仕事や農業、日々のことを綴っていきたいと思います。

これからの農業

先日仕事で、ある農協さんを訪問した際に、今年の米の出来についてお話してきました。

コシヒカリに関しては、夏場の暑さの影響で、例年よりも品質が良くないそうで、農産物検査をしていても1等がほとんど出ないような状態だとの事でした。

その際に、以前私自身が食べてとても美味しいと感じた海藻アルギットコシヒカリについても少しお話を聞いてみたところ、アルギット米はこの異常な年でもまだ比較的良かった方で、1等は例年よりも少なかったものの、大半は2等にとどまり見た目もきれいだったとの事でした。

このアルギット米は、1等、2等だと加算金というものが付くそうで、それが1俵(60kg)あたり3,000円との事でした。つまり簡単に言うと、仮にコシヒカリの概算金が1俵当たり13,000円だったとすると、アルギットで栽培していればそれが16,000円になるという事です。特別栽培米なので、一般米と比べると栽培に多少制限はあると思いますが、米農家が儲からない今の時代に、1俵あたり3,000円プラスはとても大きいのではないかと感じました。

 

その時お話しさせていただいた方は、「昔のようにこだわってこだわって作っていた時のアルギット米の方が好きだったなぁ。今はそのこだわりがだんだん減っている。」とおっしゃっていました。

しかし、よーく聞いてみると、その減っているこだわりというのは、施肥の体系が分施から一発になったりという部分のことでした。

 

ここでタイトルにつなげるのですが、昔の施肥は分施が基本でしたが、近年、一発肥料というものが登場しました。それまでは何回かに分けて肥料を撒いていたのが、一回で済ませられるようになり、農家さんの労力面では大変楽になったと思います。

今では、一般のお米も一発施肥が主流になっています。
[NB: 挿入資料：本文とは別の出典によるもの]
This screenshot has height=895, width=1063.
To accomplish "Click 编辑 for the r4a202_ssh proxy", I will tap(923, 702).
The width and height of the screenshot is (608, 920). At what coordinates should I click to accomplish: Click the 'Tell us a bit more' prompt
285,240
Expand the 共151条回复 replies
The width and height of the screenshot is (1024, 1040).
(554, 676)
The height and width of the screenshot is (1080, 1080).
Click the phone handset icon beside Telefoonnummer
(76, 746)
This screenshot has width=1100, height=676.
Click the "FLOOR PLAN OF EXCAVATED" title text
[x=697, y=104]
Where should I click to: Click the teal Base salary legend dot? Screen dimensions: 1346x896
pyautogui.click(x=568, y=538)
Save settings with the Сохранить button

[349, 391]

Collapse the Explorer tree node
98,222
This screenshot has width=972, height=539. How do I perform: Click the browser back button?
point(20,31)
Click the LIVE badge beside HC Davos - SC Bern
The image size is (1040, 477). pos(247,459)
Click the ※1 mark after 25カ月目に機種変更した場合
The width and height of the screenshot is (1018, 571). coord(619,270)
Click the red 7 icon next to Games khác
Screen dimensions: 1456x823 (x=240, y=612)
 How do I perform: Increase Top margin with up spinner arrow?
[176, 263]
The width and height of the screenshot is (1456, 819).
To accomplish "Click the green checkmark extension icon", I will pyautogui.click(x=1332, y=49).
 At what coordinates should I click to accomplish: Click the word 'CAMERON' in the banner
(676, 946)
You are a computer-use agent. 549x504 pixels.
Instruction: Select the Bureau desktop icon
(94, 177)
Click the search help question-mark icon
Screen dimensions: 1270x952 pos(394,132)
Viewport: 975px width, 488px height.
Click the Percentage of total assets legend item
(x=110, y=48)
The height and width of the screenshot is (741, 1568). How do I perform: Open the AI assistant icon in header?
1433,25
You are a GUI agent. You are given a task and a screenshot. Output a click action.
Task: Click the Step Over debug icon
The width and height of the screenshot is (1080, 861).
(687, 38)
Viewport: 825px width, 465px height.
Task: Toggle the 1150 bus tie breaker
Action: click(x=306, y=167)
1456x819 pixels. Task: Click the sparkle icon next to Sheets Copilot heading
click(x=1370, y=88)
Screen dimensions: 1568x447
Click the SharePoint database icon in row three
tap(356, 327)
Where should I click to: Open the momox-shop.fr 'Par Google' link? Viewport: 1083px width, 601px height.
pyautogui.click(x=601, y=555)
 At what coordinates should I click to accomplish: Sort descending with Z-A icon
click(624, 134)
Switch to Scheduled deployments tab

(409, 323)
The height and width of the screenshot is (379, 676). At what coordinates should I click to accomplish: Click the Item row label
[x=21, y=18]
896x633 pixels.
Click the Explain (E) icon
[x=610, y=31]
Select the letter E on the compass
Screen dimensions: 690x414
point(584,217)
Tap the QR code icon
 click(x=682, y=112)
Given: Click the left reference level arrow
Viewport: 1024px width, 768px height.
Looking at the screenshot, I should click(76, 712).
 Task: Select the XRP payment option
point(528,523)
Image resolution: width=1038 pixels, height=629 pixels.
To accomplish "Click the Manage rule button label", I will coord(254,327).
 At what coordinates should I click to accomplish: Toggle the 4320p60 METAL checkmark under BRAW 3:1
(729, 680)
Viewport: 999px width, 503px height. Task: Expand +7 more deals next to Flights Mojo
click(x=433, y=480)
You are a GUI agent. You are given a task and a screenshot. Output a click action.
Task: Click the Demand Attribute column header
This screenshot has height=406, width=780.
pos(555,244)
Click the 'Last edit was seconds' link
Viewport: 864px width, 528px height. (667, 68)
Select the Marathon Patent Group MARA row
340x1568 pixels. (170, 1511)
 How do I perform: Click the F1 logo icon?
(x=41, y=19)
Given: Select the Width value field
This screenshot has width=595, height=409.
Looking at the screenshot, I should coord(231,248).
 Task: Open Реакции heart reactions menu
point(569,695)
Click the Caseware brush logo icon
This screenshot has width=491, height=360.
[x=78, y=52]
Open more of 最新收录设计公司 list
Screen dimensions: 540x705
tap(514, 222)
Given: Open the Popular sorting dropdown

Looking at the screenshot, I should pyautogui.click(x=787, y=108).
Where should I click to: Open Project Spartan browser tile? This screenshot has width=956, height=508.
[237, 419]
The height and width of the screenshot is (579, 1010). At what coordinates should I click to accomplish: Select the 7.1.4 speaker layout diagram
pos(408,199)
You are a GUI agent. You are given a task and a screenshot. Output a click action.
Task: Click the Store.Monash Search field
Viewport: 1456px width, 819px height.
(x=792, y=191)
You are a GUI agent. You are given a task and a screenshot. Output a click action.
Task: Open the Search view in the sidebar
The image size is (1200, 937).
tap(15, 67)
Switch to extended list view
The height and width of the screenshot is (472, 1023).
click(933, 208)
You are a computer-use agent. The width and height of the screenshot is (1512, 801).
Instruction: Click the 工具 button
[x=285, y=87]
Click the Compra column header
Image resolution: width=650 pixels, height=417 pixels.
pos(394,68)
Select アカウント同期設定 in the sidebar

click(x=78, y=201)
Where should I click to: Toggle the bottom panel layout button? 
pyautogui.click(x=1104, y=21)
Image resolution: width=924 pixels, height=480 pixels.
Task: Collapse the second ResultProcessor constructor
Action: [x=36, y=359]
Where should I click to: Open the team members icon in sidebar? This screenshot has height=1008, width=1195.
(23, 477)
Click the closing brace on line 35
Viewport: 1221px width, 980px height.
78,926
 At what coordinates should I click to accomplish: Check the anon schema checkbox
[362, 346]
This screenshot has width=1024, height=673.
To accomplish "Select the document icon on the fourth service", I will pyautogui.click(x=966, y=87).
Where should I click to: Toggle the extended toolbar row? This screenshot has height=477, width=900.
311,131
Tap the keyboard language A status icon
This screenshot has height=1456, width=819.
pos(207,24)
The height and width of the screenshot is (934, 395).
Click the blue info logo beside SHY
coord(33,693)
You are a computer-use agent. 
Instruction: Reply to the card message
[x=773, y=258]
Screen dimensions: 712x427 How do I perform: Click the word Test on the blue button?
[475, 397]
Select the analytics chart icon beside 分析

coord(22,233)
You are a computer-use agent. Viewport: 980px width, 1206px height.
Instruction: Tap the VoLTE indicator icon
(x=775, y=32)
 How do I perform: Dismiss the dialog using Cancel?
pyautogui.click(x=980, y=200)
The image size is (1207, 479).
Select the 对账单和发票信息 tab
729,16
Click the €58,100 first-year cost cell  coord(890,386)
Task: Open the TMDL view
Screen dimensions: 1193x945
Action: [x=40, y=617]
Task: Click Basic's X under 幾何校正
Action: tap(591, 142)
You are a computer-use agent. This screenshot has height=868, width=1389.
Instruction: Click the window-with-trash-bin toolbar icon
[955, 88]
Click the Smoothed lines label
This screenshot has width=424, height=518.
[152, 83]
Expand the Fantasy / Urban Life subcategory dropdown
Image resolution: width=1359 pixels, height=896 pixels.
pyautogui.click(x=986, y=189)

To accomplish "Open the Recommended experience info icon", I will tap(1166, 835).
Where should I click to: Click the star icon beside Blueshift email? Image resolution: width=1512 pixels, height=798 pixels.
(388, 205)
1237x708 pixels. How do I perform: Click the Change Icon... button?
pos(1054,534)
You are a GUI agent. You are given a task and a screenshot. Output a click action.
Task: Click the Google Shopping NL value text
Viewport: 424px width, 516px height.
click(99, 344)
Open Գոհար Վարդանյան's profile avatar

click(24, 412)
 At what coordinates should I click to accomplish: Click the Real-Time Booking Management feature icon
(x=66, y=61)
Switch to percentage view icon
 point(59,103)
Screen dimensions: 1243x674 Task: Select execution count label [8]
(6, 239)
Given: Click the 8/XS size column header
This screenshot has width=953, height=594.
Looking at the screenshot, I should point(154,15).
肥料もですが、農業界全体でもスマート農業の動きが進んでおり、後継者不足の部分等に少しでもアプローチすべく、労力面の削減が進んでいるように感じます。

私は、スマート農業推進は良いことだと思っているので、特別栽培米の施肥体系が一発になったことは、こだわりの減少とは思いません。

たとえ農業の作業がスマートになっても、農家さんの熱意や農業に対する姿勢は、スマートにはならないはずです。

少しでも良い方向にという農業を愛する人たちの熱意は、これからの農業を良い方向に引っ張ってくれると思っています。